» **TUJUAN LATIHAN**
Jawab pertanyaan berikut berdasarkan kutipan tentang Mahmud dan kursi villa di bawah.
1. Menurut Mahmud, anyaman sandaran kursi itu terbuat dari bahan apa?
2. Menurut Mahmud, bahan apa yang biasanya dipakai produk lokal?
3. Apa pekerjaan Mahmud sehari-hari?

» **KUTIPAN SUMBER**
-- -- --
Bagiku, tentu ini adalah kemewahan. Karena bukan sesuatu yang bisa ku nikmati setiap hari. Tetapi, buat Mahmud, perkara villa ini bukan sekadar kemewahan. Tidak seperti diriku yang langsung terkesima akan desain interior dan segala kemewahan yang ada di villa itu, perhatian Mahmud langsung tertuju pada kursi di ruang depan yang saat itu kududuki. Dia memegang kaki kursi, lalu menyusuri bagian demi bagian kursi itu dengan tangannya. Kemudian ia jongkok, dan melihat lebih dekat pada bagian sandaran kursi. Tentu saja aku penasaran. Lantas kuikuti juga arah pandangannya.   

Perhatiannya ternyata tertuju pada bahan anyaman sandaran kursi. Dia mengusap-usap bahan anyaman itu. “Terbuat dari plastik. Pasti buatan Cina,” katanya.

Saya tertawa mendengarkan perkataannya itu, karena kukira apa yang akan dikatakannya mengenai kursi itu adalah berkaitan dengan bentuknya yang mewah atau terlihat eksklusif. Tetapi dugaanku  ternyata meleset.

“Cina itu juara kalau masalah produk seperti ini. Membuat bahan furnitur seperti kursi ini dengan memakai bahan sintetis, kaya plastik. Kalau produk lokal, biasanya bahannya itu ‘kan anyaman rotan atau bambu,” katanya sambil mengelus-elus sandaran kursi yang kududuki.

Perbedaan bahan kursi antara Cina dan Indonesia itu pastinya membawa perbedaan juga kepada kualitas dan harga yang ditawarkannya. Dan khusus yang terakhir ini, harga yang ditawarkan, pikiran Mahmud terbang lebih tinggi.

“Dengan bahan seperti ini juga yang ngebuat industri lokal tumbang satu-persatu,” katanya lagi.

Dalam kesehariannya, Mahmud adalah seorang wirausahawan. Bagi dia, masalah Cina dan  produknya yang berjamuran dimana-mana sekarang ini tentunya sangat familiar. Makanya, berbeda dengan diriku yang begitu memasuki villa langsung terkesima dengan pemandangan “nampak luar”-nya yang terkesan elegan, sebaliknya Mahmud seperti memiliki semacam insting yang membuatnya tidak begitu saja terbuai oleh kemewahan yang terlihat didepan pelupuk mata.
-- -- --
» **DATA YANG DIBERIKAN**
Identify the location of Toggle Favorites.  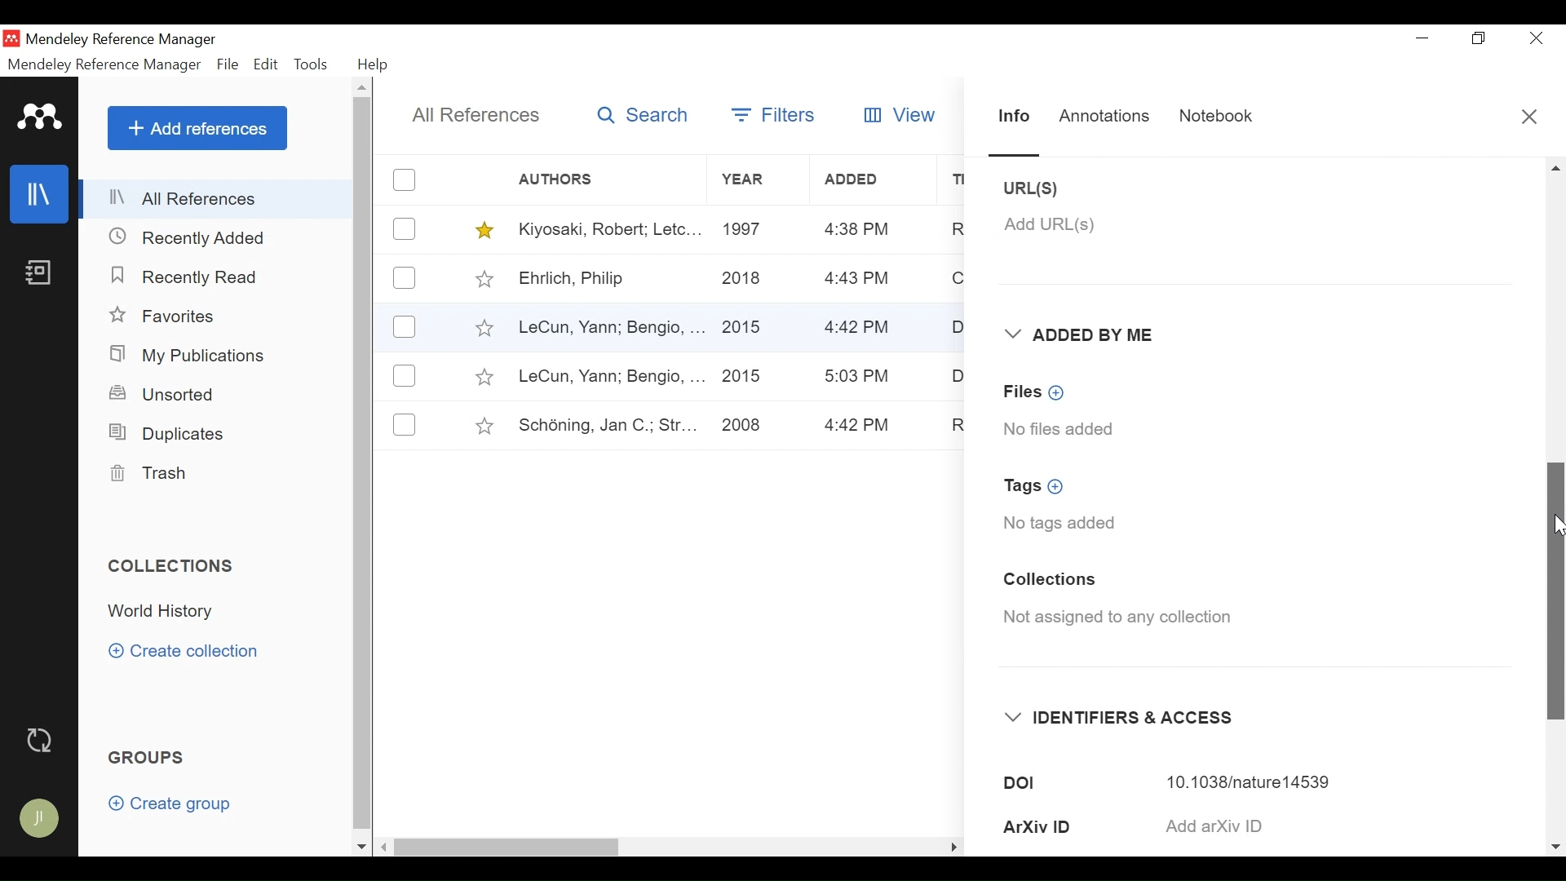
(485, 230).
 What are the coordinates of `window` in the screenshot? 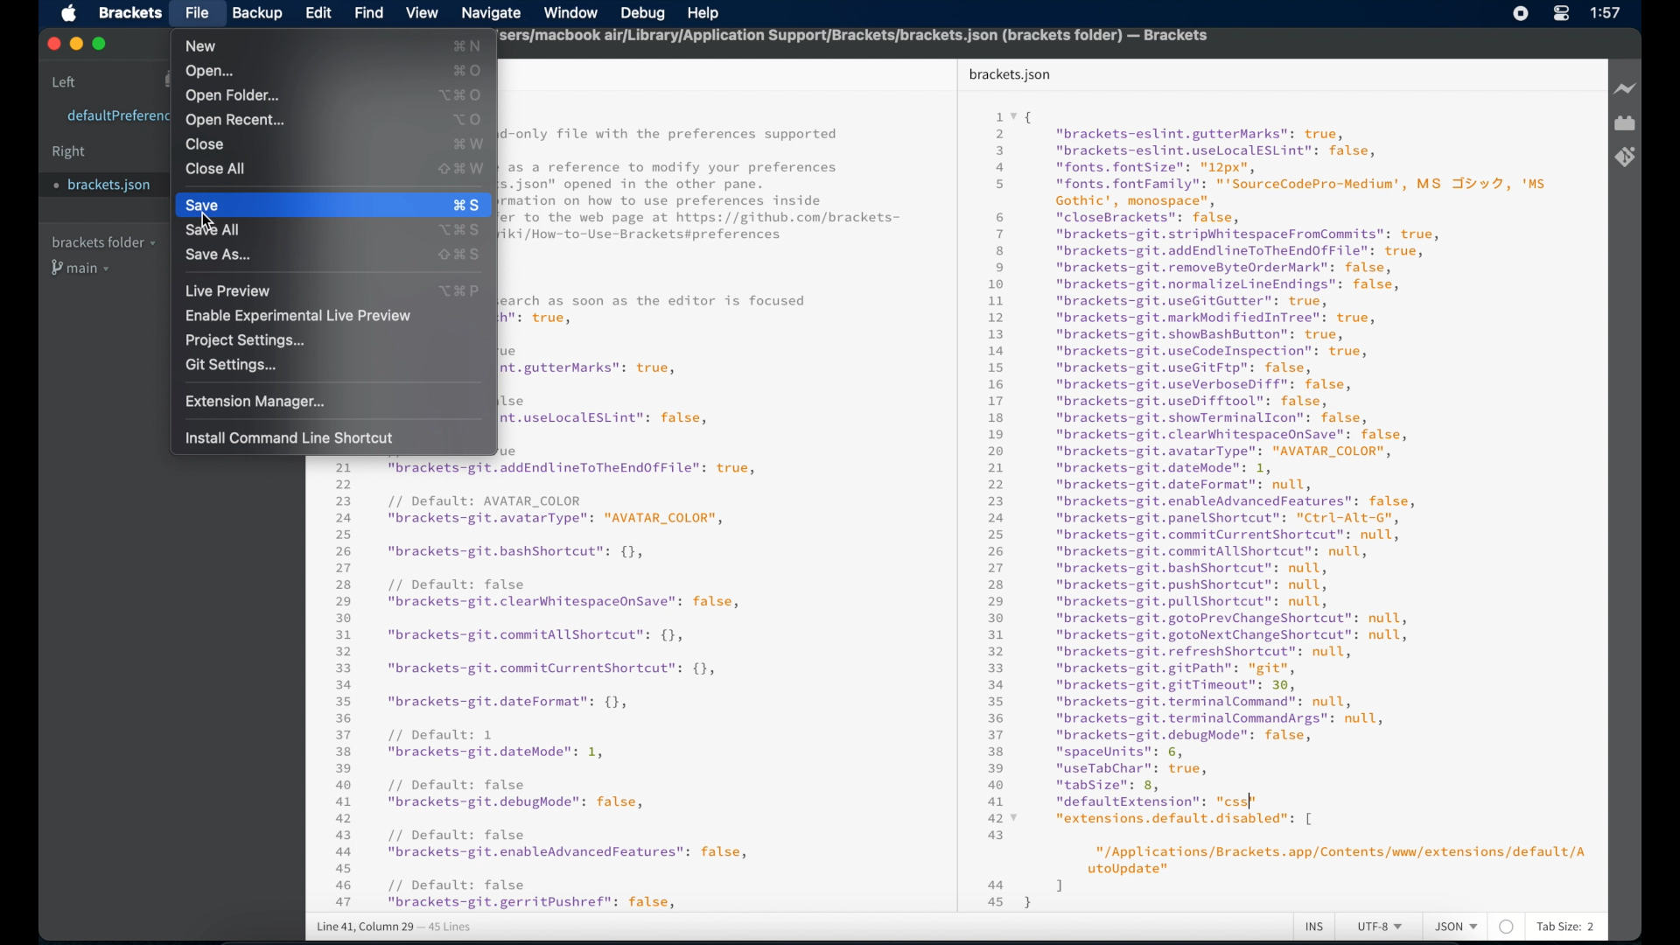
-- -- --
» **JAWABAN LATIHAN**
1. Plastik.
2. Anyaman rotan atau bambu.
3. Wirausahawan.